- ENTRIES -
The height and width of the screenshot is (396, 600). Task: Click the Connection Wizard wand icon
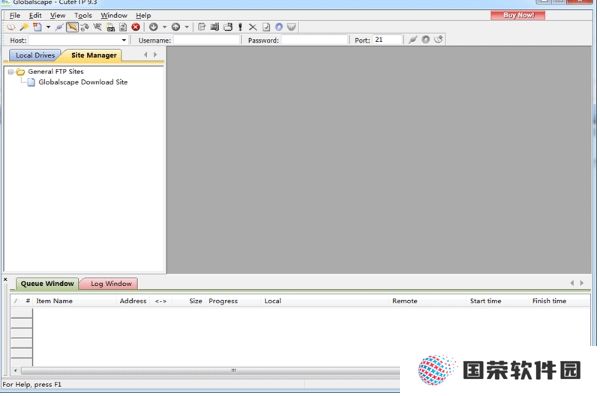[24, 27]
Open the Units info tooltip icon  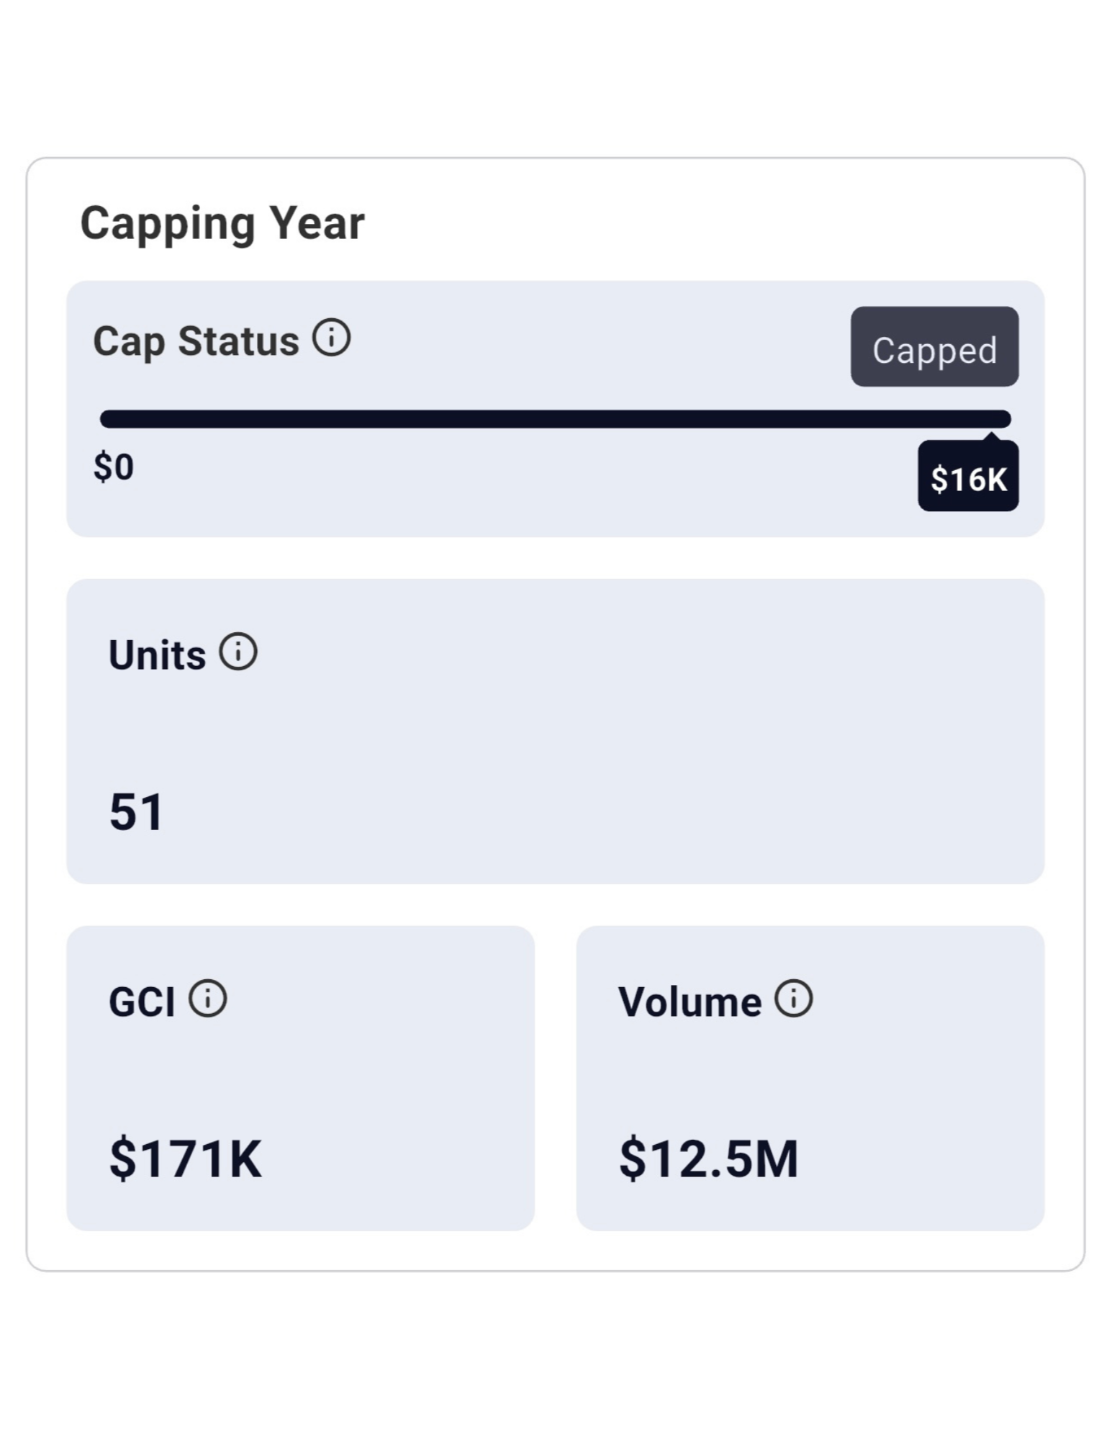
---
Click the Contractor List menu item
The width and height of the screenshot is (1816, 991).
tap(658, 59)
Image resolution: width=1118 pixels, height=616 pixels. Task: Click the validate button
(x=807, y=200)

- WHAT TO WORK ON -
Rewrite the stretch of entries from the line containing "The height and" through the line containing "Open the Units info tooltip icon", with every answer coordinate raised by 69. Leave out the pictures.

- EXERCISE RESULT -
The height and width of the screenshot is (396, 600). Task: Click the Connection Wizard wand icon
[93, 96]
Open the Units info tooltip icon  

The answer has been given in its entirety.